Regularized Logistic Regression from Scratch

In [3]:
%%javascript
$.getScript('https://kmahelona.github.io/ipython_notebook_goodies/ipython_notebook_toc.js')
In [2]:
from __future__ import division
import graphlab
In [4]:
products = graphlab.SFrame('amazon_baby_subset.gl/')

Data Manipulation

Remove Punctuation, set word counts

We will work with a hand-curated list of important words extracted from the review data. We will also perform 2 simple data transformations: 1. Remove punctuation and 2. Compute word counts (only for the important_words)

In [6]:
import json
with open('important_words.json', 'r') as f: # Reads the list of most frequent words
    important_words = json.load(f)
important_words = [str(s) for s in important_words]

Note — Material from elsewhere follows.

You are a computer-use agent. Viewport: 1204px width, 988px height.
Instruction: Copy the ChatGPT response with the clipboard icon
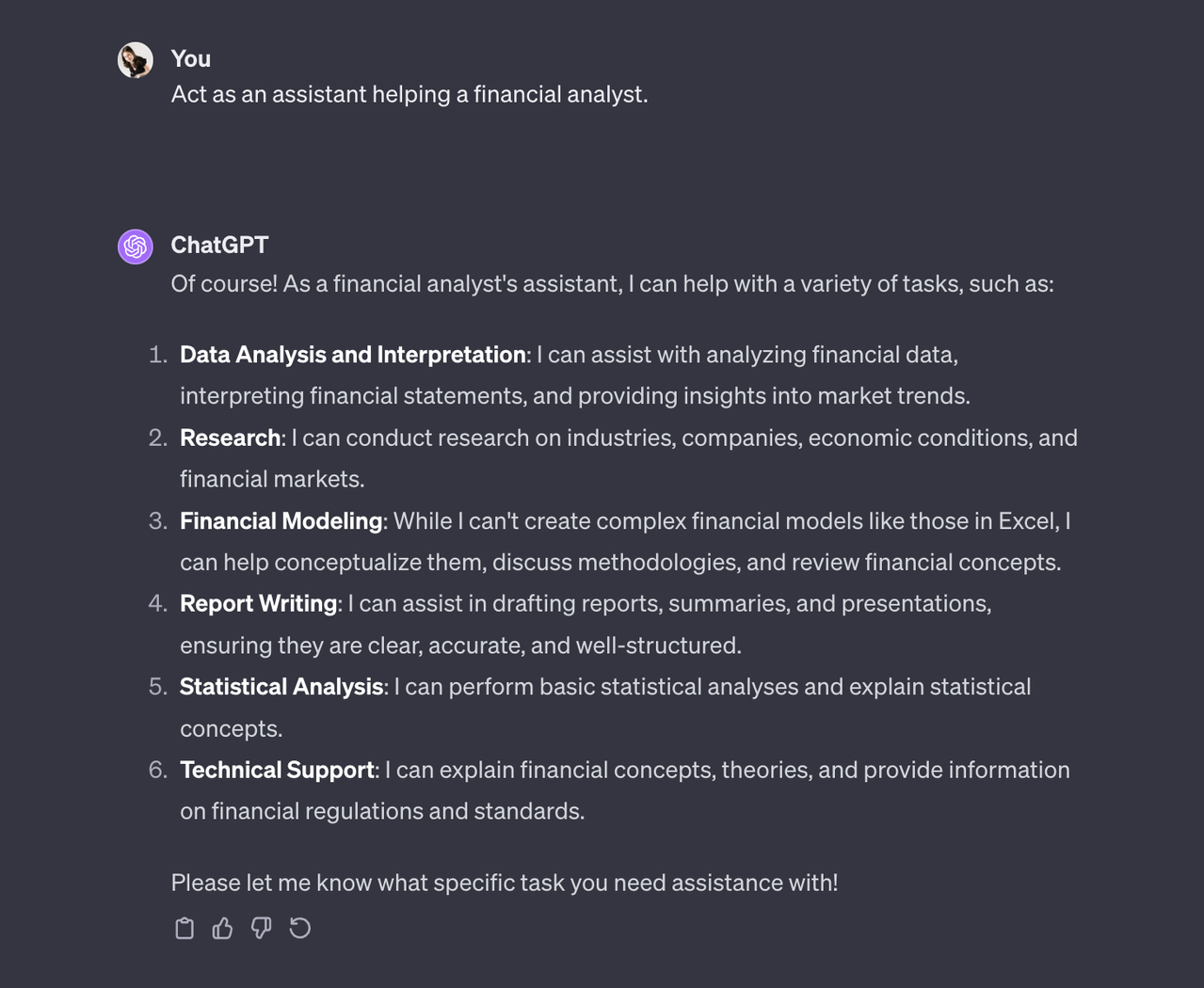tap(185, 929)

def remove_punctuation(text):
    import string
    return text.translate(None, string.punctuation) 

# Remove punctuation.
products['review_clean'] = products['review'].apply(remove_punctuation)

# Split out the words into individual columns
for word in important_words:
    products[word] = products['review_clean'].apply(lambda s : s.split().count(word))

Train & Validation split, make numpy

In [7]:
train_data, validation_data = products.random_split(.8, seed=2)

This function extracts columns from an SFrame and converts them into a NumPy array. Two arrays are returned: one representing features and another representing class labels.

In [8]:
import numpy as np
def get_numpy_data(data_sframe, features, label):
    data_sframe['intercept'] = 1
    features = ['intercept'] + features
    features_sframe = data_sframe[features]
    feature_matrix = features_sframe.to_numpy()
    label_sarray = data_sframe[label]
    label_array = label_sarray.to_numpy()
    return(feature_matrix, label_array)

We convert both the training and validation sets into NumPy arrays.

In [9]:
feature_matrix_train, sentiment_train = get_numpy_data(train_data, important_words, 'sentiment')
feature_matrix_valid, sentiment_valid = get_numpy_data(validation_data, important_words, 'sentiment') 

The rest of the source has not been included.